It is essentially the terminal index less the calving traits (calving difficulty, gestation and mortality). The CBV is available on all commercial suckler males and uncalved females, dairy males and dairy x beef males and un-calved females.

Average CBV suckler-born progeny are around €250, dairy beef progeny are around €80, while the average dairy x dairy progeny are back at €2. Table 2 outlines the breed percentiles for calves born from beef sires and dairy dams in 2023, and gives calf purchasers a goo yard stick on which to target purchases in 2024. If calf purchasers use this index in their calf purchasing plans, it will hopefully send a signal to dairy farmers to breed high-CBV calves through using high Dairy Beef Index (DBI) bulls on their dairy cows.

It should also mean that dairy farmers target their matings of high-DBI bulls to match cows with low beef traits to make sure that CBVs are kept high and avoid any very low CBV calves.

Is it working?

Table 1 outlines some interesting work carried out by ICBF on Aberdeen Angus male progeny that have been slaughtered in 2023. The dataset includes over 90,000 Aberdeen Angus male calves ranked from one to 10 in terms of CBV band.
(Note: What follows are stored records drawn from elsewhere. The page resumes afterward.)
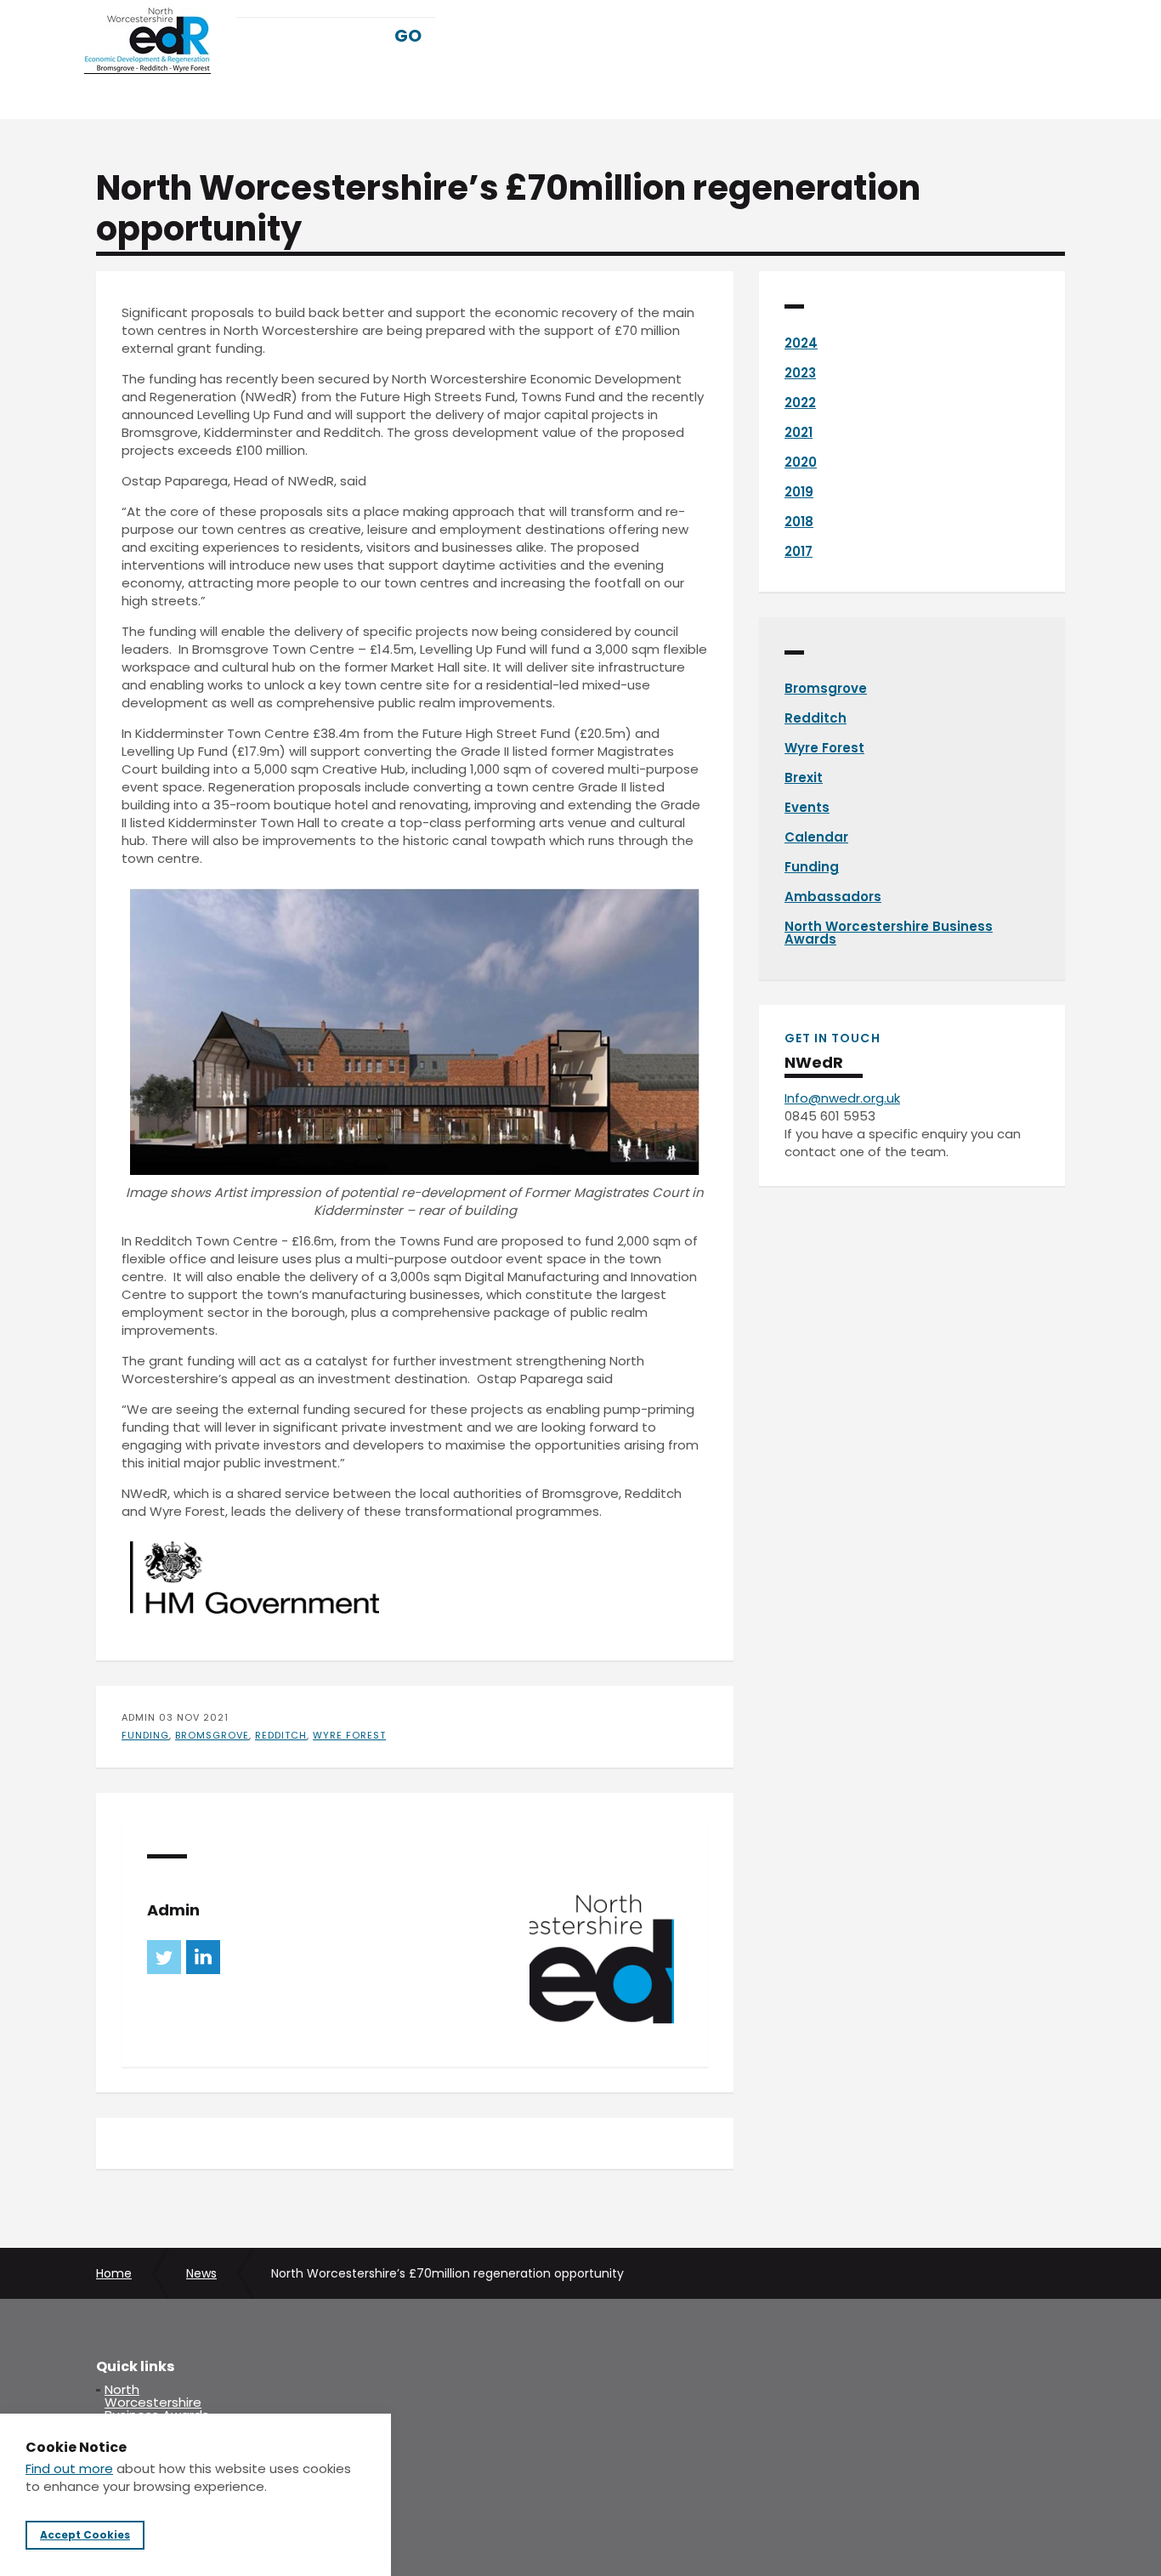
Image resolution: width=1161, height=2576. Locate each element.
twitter (164, 1957)
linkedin (203, 1957)
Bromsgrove (212, 1735)
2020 (800, 462)
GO (408, 36)
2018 (798, 522)
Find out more (69, 2469)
The top CBV in the group was €242, while the lowest is €-90. The relationship between the CBV and the slaughter results are very encouraging, with a difference of €326 between the top 10% and the bottom 10%.

Finishing value and revenue is one thing, but how much its costs to get there is also important and the days to finish are also a lot less for the high-CBV calves. The difference between the top and bottom 10% is 37 days early finishing for the high-CBV calves.

While the benefits are clear, there isn’t as big a difference at calf price, with €58/calf between the top 10% and bottom 10%. Paying an extra €58 at the calf stage to achieve an extra €326 at the finishing stage, 37 days earlier than the low-CBV calves, makes sense and it will be interesting to see how buyers use this information.